(Text shown begins)

Judge Strikes Part of Anthropic (Claude.AI) Expert’s Declaration, Because of Uncaught AI Hallucination in Part of Citation
From Friday’s order by Magistrate Judge Susan van Keulen in Concord Music Group, Inc. v. Anthropic PBC (N.D. Cal.)
At the outset, the Court notes that during the hearing, Publishers asked this Court to examine Anthropic’s expert, Ms. Chen and strike her declaration because at least one of the citations therein appeared to have been an “AI hallucination”: a citation to an article that did not exist and whose purported authors had never worked together. The Court gave Anthropic time to investigate the circumstances surrounding the challenged citation. Having considered the declaration of Anthropic’s counsel and Publishers’ response, the Court finds this issue is a serious one—if not quite so grave as it at first appeared.
Anthropic’s counsel protests that this was “an honest citation mistake” but admits that Claude.ai was used to “properly format” at least three citations and, in doing so, generated a fictitious article name with inaccurate authors (who have never worked together) for the citation at issue. That is a plain and simple AI hallucination. Yet the underlying article exists, was properly linked to and was located by a human being using Google search; so, this is not a case where “attorneys and experts [have] abdicate[d] their independent judgment and critical thinking skills in favor of ready-made, AI-generated answers….”

(Text shown ends)
(Extracted material begins)

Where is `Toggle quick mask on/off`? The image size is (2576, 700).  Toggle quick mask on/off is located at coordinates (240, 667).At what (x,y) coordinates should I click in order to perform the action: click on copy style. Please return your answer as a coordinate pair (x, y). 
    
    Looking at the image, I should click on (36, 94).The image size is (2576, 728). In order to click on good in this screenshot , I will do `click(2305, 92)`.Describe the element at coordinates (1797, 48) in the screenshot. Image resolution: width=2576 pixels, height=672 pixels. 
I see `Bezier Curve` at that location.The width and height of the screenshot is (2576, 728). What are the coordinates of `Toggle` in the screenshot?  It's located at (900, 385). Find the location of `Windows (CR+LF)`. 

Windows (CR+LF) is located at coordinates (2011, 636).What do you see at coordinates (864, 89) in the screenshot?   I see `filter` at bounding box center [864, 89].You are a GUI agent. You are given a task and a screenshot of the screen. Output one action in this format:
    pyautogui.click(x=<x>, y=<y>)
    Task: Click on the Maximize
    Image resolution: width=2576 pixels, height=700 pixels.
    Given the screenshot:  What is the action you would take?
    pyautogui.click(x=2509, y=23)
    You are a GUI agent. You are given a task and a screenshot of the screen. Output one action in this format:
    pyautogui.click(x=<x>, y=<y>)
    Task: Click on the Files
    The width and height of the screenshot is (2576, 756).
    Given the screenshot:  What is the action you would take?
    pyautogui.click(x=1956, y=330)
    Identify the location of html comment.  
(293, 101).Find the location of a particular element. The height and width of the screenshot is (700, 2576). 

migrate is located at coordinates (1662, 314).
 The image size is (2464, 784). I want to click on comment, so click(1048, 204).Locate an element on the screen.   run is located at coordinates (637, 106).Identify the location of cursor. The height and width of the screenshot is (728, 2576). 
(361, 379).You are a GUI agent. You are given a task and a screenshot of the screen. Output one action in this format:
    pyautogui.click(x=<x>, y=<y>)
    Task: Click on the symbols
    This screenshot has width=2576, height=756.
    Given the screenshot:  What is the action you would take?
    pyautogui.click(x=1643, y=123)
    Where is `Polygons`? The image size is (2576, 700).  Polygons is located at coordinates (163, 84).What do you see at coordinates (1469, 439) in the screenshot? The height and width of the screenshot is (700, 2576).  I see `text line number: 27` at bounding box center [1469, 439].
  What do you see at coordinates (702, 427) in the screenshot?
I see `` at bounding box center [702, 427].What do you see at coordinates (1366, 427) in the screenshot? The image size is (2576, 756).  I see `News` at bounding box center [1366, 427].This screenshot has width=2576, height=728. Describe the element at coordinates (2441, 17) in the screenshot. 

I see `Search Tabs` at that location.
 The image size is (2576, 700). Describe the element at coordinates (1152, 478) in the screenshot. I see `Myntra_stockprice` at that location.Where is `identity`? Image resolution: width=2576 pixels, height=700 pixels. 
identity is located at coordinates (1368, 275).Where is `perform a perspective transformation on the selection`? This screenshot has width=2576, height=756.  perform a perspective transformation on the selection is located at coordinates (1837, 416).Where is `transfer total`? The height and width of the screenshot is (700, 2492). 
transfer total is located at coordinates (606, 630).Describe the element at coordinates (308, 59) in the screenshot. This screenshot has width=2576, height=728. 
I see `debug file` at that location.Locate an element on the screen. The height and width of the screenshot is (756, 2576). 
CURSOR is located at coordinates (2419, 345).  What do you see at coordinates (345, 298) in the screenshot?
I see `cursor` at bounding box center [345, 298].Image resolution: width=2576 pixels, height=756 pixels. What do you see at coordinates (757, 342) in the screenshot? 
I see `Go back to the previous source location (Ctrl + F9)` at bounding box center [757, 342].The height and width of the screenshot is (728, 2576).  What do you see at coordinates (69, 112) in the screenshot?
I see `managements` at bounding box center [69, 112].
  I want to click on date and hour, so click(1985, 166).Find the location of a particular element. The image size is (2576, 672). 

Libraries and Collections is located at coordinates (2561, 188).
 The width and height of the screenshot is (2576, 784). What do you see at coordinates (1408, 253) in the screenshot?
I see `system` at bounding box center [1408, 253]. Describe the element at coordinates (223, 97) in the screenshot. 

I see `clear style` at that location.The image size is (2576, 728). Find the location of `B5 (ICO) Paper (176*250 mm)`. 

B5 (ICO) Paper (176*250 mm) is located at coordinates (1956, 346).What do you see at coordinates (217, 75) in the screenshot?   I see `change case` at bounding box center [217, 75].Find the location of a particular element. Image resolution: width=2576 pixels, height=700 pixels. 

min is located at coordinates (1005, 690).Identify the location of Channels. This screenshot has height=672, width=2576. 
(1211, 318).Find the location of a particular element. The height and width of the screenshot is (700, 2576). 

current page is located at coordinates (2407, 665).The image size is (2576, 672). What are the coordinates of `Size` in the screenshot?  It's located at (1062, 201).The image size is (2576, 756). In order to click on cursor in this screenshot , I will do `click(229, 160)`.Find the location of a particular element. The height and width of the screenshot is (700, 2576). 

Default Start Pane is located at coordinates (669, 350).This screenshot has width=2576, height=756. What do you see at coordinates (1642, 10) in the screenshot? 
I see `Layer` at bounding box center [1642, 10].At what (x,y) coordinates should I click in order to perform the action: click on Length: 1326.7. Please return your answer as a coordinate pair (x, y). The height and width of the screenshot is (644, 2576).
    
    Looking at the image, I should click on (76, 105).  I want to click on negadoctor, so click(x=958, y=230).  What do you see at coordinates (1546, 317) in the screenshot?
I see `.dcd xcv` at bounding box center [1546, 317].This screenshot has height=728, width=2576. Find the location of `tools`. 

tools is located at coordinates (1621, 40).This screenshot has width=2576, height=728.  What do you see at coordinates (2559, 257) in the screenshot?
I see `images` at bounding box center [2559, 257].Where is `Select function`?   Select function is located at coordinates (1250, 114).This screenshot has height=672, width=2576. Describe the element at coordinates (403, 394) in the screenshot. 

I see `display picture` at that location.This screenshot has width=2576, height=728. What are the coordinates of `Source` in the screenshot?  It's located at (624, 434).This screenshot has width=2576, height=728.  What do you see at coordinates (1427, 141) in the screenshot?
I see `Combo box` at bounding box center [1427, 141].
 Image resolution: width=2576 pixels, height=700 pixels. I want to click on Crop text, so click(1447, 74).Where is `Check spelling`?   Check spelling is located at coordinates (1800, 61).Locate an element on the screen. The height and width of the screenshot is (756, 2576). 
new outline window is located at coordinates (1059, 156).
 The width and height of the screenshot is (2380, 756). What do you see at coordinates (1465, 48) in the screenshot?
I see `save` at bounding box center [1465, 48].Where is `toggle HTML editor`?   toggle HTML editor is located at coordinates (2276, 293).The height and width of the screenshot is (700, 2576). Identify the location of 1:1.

(Extracted material ends)

Requirement. According to the text on the court order, what did Anthropic's counsel admit Claude.ai was used to do? The material is not needed here.

Result for this task. Claude.ai was used to "properly format" at least three citations.